This mental dependency goes beyond simple entertainment and can affect critical and creative thinking, as well as the ability to process information independently. Individuals begin to rely on digital media more frequently as a way to avoid mental effort, further getting wrapped up in this passive consumption. This creates an unhealthy dependency, as Dr Mehta pointed out, leading to a reduction in critical thinking or doing even the simplest tasks.
Just because everyone’s hyping up a certain type of content doesn’t mean you have to hop on the bandwagon. Everything on the internet is often a fleeting fad that eventually fizzles out, but in the process, it can harm your mental wellbeing.

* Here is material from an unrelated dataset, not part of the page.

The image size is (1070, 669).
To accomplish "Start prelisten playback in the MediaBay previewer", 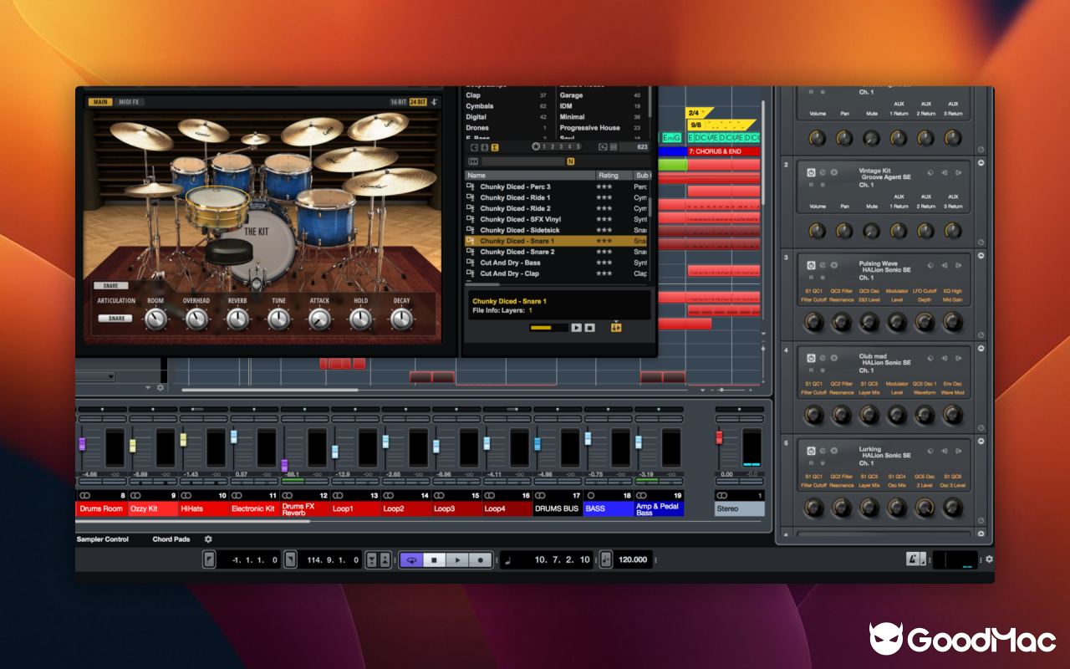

Dr Mehta suggested, “The screen can be used for professional as well as non-professional purposes. It is the non-professional or non-academic use which is causing the brain rot. The solution lies in the controlled use of screen time or digital medium. Fix a time slot for its non-professional you. Use alarms or external clues to limit its use. Involve yourself in non-screen rejuvenation activities like meeting friends, pursuing hobbies, going to the gym etc. Keep a particular time free of gadgets like make a habit of having a device-free dinner where the families sit together from the time till serving the food till four dinner walk and during this time there should be no use of any gadgets.”
Reclaim your digital consumption by being mindful of what you consume and how much you consume. Brain rot and everything is all fun in good name but it’s important to be careful with how much you indulge it.